А тогда, в начале 1920-х, Саша Тышлер получил эмоциональный шок такой силы, что сцены убийств и расстрелов стали его буквально преследовать — снились, воображались. Он «примеривал на себя» судьбу убитых братьев. Вероятно, накатывал и страх. В его графике 1920-х годов появился, правда, не выделенный самим автором, целый «расстрельный» цикл, в котором художник в сценах убийств и насилий мучительно изживает свои страхи и ужасы с помощью иронии и гротеска.

• **Задания**
[A] Ответьте на вопросы по отрывку о Тышлере и пометьте ответы так же, как вопросы.
(i) Когда Тышлер получил сильный эмоциональный шок?
(ii) Чью судьбу он «примеривал на себя»?
(iii) С помощью чего художник изживает свои страхи и ужасы в «расстрельном» цикле?
[B] Допишите отрывок о Тышлере, продолжив его после последнего предложения.

• **Собранные сведения**
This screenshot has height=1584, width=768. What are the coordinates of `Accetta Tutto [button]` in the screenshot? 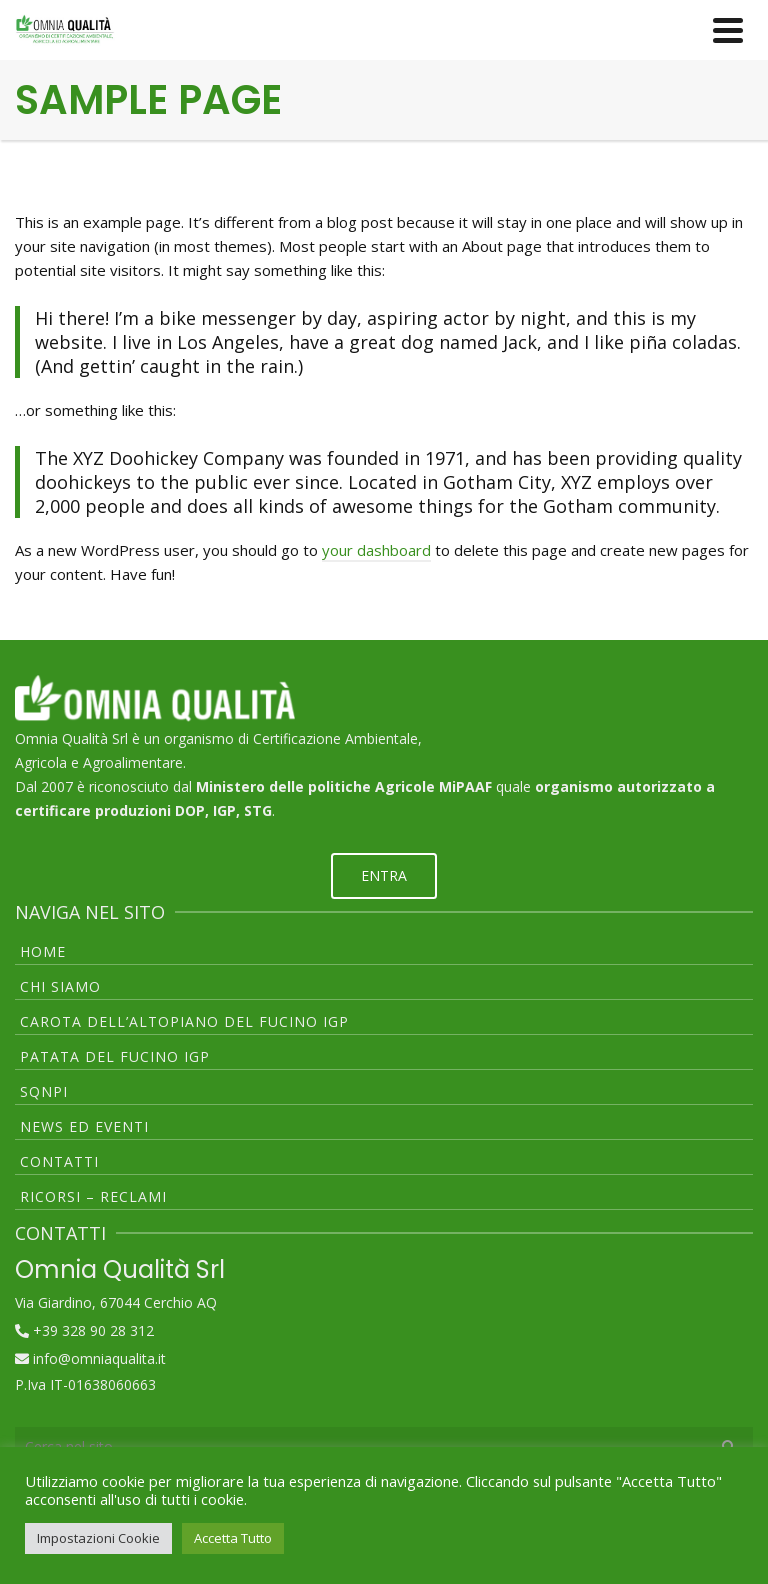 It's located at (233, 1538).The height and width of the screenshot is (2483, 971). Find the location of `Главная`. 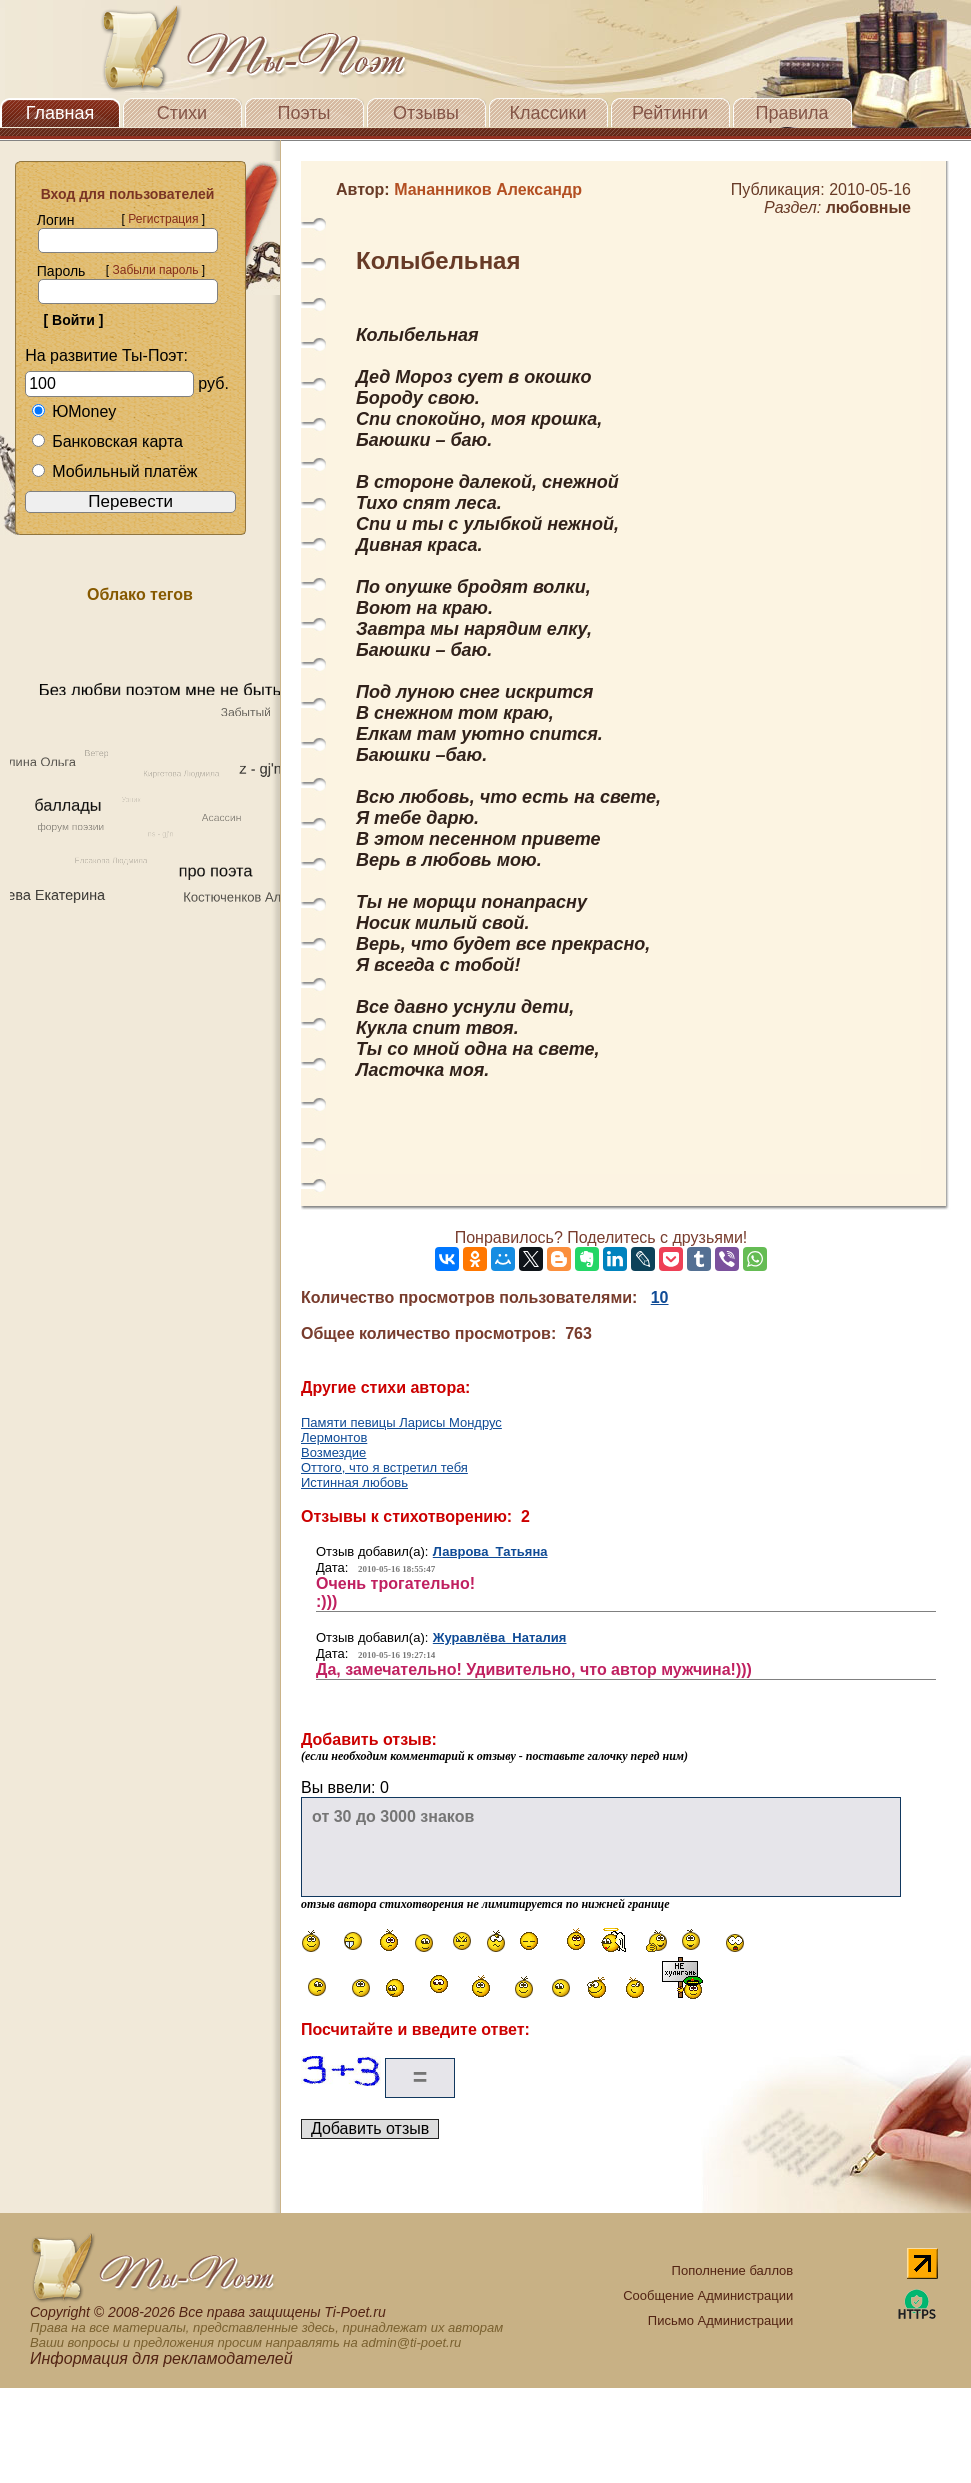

• **Решённые задания**
[A]
(i) В начале 1920-х годов.
(ii) Судьбу убитых братьев.
(iii) С помощью иронии и гротеска.

[B]
В самом начале этих «ужасов», вернувшись в родной Мелитополь, он скоропалительно женится на подруге своей старшей сестры Тамары — Насте Гроздовой, «обыкновенной» девушке, портнихе. Вероятно, он понял, вернее, ощутил, что она, как и сестра Тамара, будет его опекать и спасать. Настя старше на десять лет, но пока это не так уж бросается в глаза. Ему нравится ее облик, ее ясный взгляд, женственная фигура с крутыми бедрами. Она — «спасительница», всегда, везде. В одной из рукописных автобиографий Тышлер единственный раз упоминает о своей женитьбе на Анастасии Гроздовой, подчеркнув, что его родители «отнеслись к ней очень хорошо, впоследствии даже полюбили»[72]. Это было не самоочевидно. Девушка из другой среды, русская, без высшего образования, старше сына на целых десять лет. Но, вероятно, родители увидели, что она помогает их Саше во всем, искренно его любит, преданна и невероятно заботлива. Это их покорило. Но в Москву он поехал, судя по всему, без нее, и новые приступы страха и отчаяния пришлось изживать самому.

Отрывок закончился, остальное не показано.